■ Your instructions: Copy everything from "Experts in cybersecurity" down to "innovation are located." in the cybersecurity salary article below, swapping "survey" for "poll".

Experts in cybersecurity are among the most sought-after professionals in the tech sector, with demand for workers in that field outpacing other IT jobs by a wide margin.
A new survey by Semper Secure, a public-private partnership in Virginia formed to advance the cybersecurity profession, offers a fresh glimpse at what security workers earn, what they look for in an employer and where the hubs of innovation are located.
Cybersecurity Salaries Three Times National Average
Cybersecurity professionals report an average salary of $116,000, or approximately $55.77 per hour. That's nearly three times the national median income for full-time wage and salary workers, according to the Bureau of Labor Statistics.
But it's more than just the money. Cybersecurity professionals say that they actively seek employers with strong reputations for integrity and those that are recognized as leaders in their field.
"For top talent, cybersecurity isn't about just a job and a paycheck," says Jim Duffey, secretary of technology at the office of the governor of Virginia. "It is about the hottest technology, deployed by honorable organizations, for a purpose that is inherently important."
Asked to identify the most important attributes of an employer, respondents cite these characteristics:
Reputation for integrity; code of honor: 44 percent
Reputation as a leader in cybersecurity: 34 percent
Known for addressing leading challenges in cybersecurity: 33 percent
Relatively high compensation scale: 31 percent
Expansive cybersecurity career opportunities: 30 percent
Excellence of leadership: 30 percent
Excellence of coworkers: 23 percent
Respondents to the survey also indicated that they have a strong interest in the nature of the work they do. Asked what interests them most about the profession, challenging and meaningful topped the list.

■ Entries shown:
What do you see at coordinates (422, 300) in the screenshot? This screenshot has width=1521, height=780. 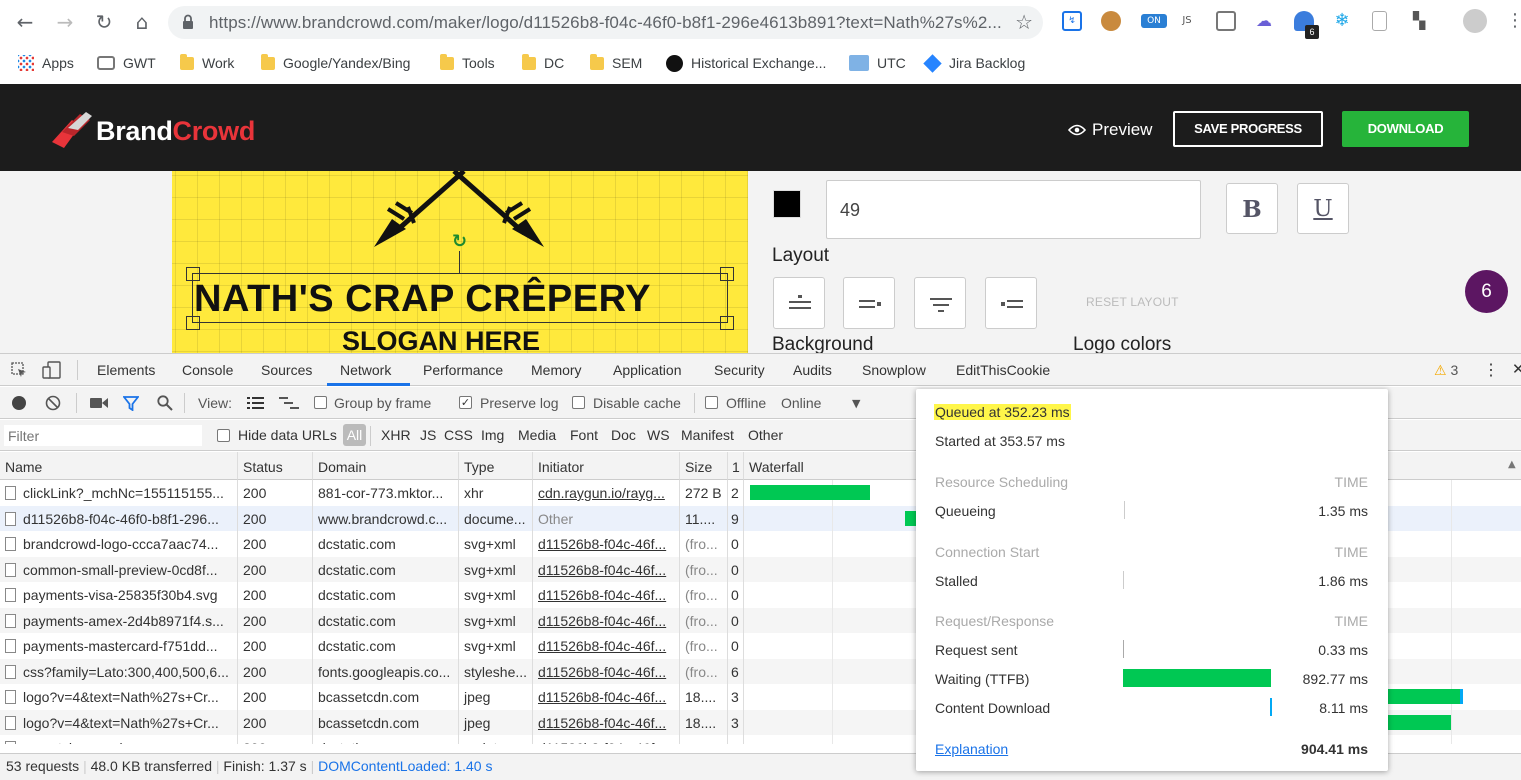 I see `logo-brand-name-text: NATH'S CRAP CRÊPERY` at bounding box center [422, 300].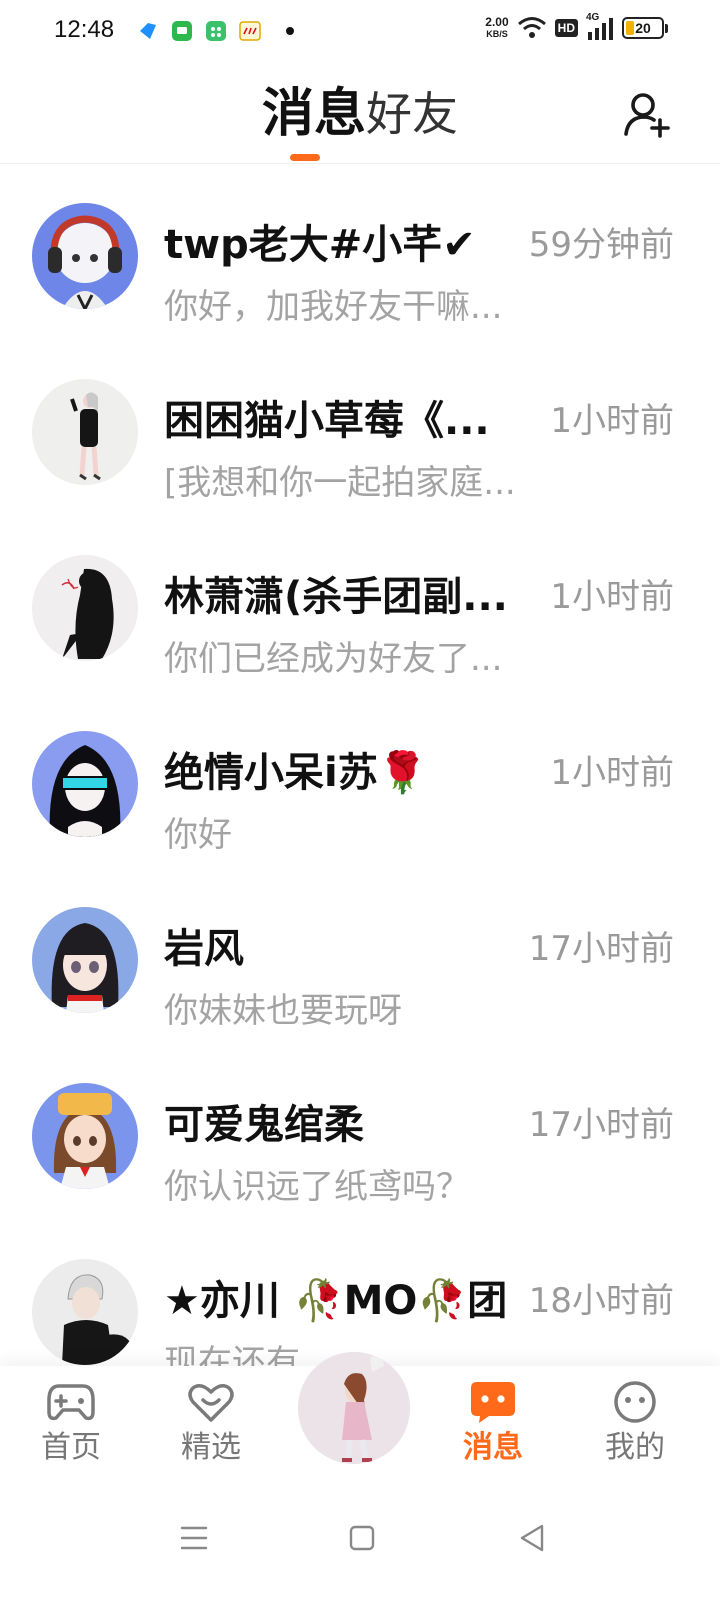 The width and height of the screenshot is (720, 1600). What do you see at coordinates (600, 29) in the screenshot?
I see `signal-icon` at bounding box center [600, 29].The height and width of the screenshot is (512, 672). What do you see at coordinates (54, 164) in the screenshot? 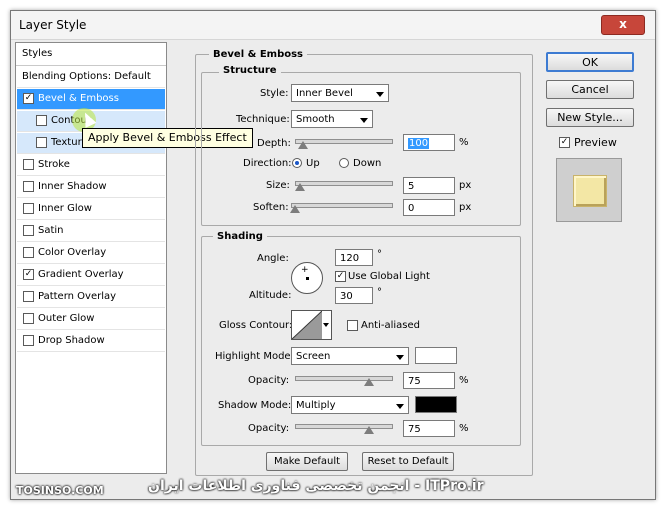
I see `style-item-label: Stroke` at bounding box center [54, 164]. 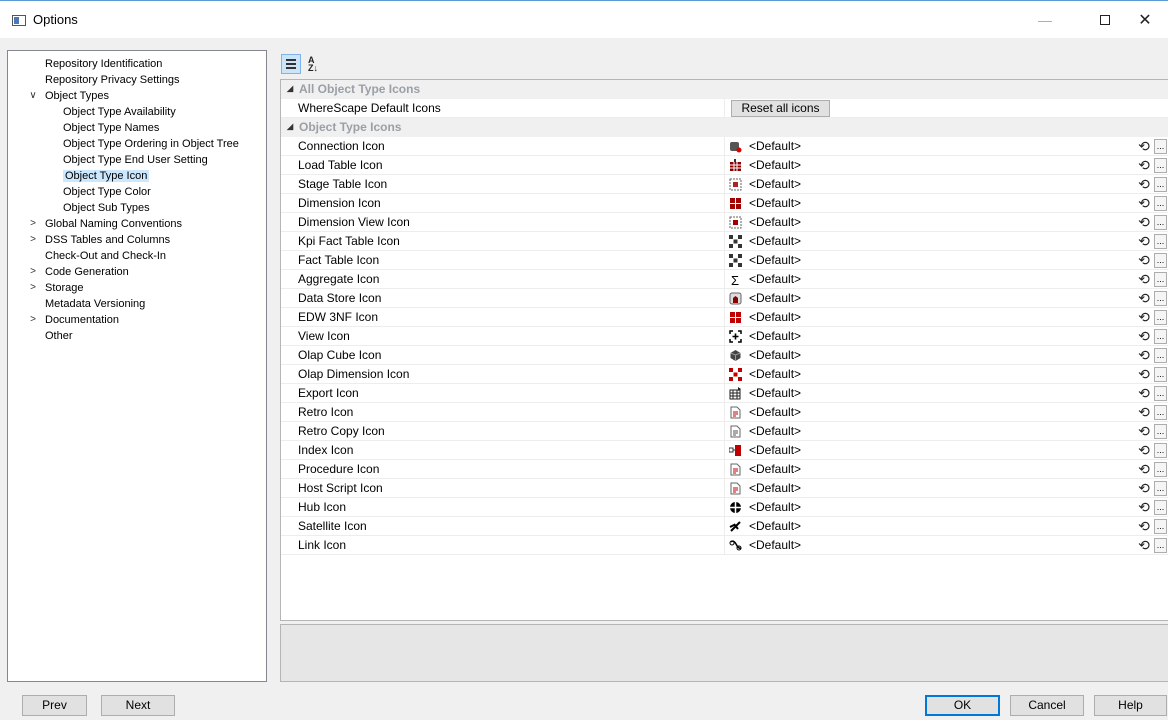 I want to click on tree-item: > Global Naming Conventions, so click(x=106, y=224).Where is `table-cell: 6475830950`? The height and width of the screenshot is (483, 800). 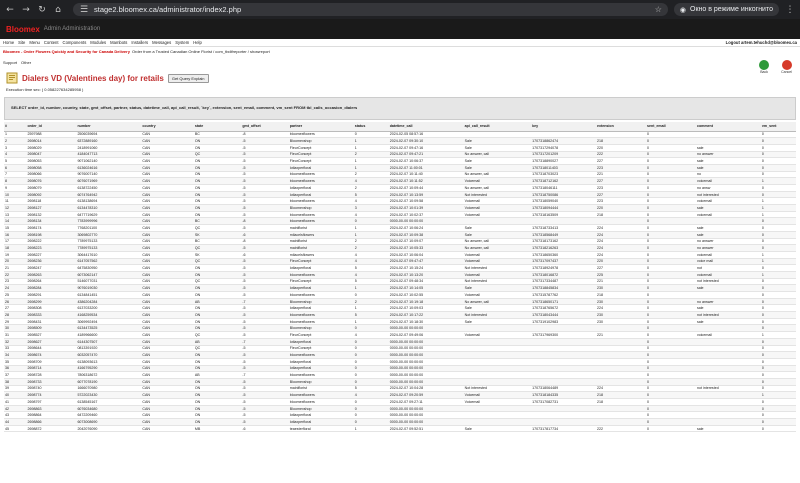
table-cell: 6475830950 is located at coordinates (109, 268). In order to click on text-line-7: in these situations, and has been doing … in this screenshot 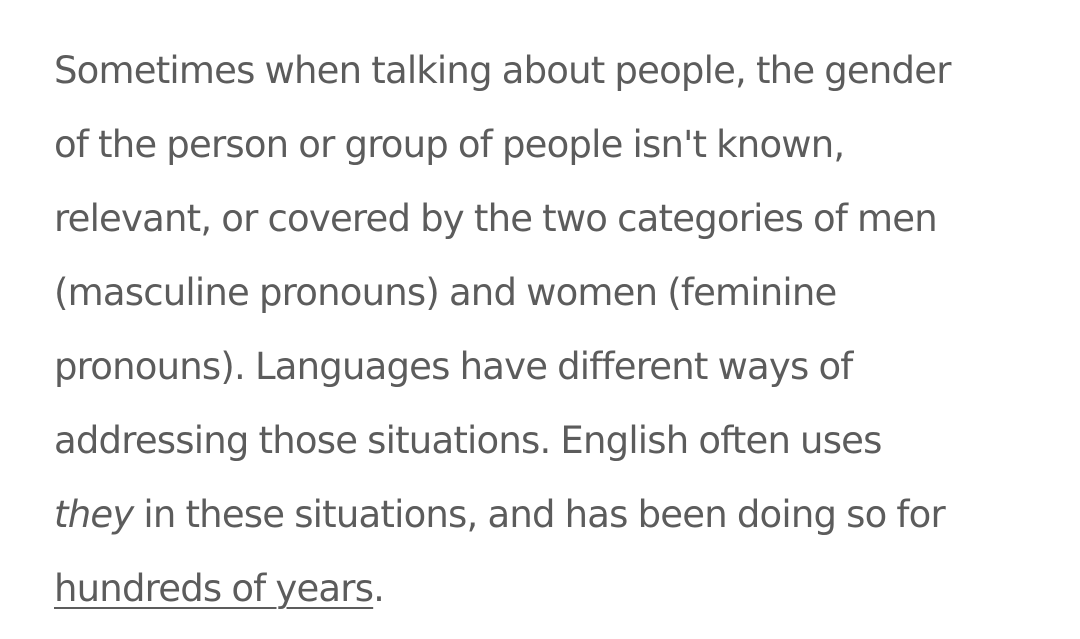, I will do `click(539, 514)`.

■ Solved problem:
Experts in cybersecurity are among the most sought-after professionals in the tech sector, with demand for workers in that field outpacing other IT jobs by a wide margin.
A new poll by Semper Secure, a public-private partnership in Virginia formed to advance the cybersecurity profession, offers a fresh glimpse at what security workers earn, what they look for in an employer and where the hubs of innovation are located.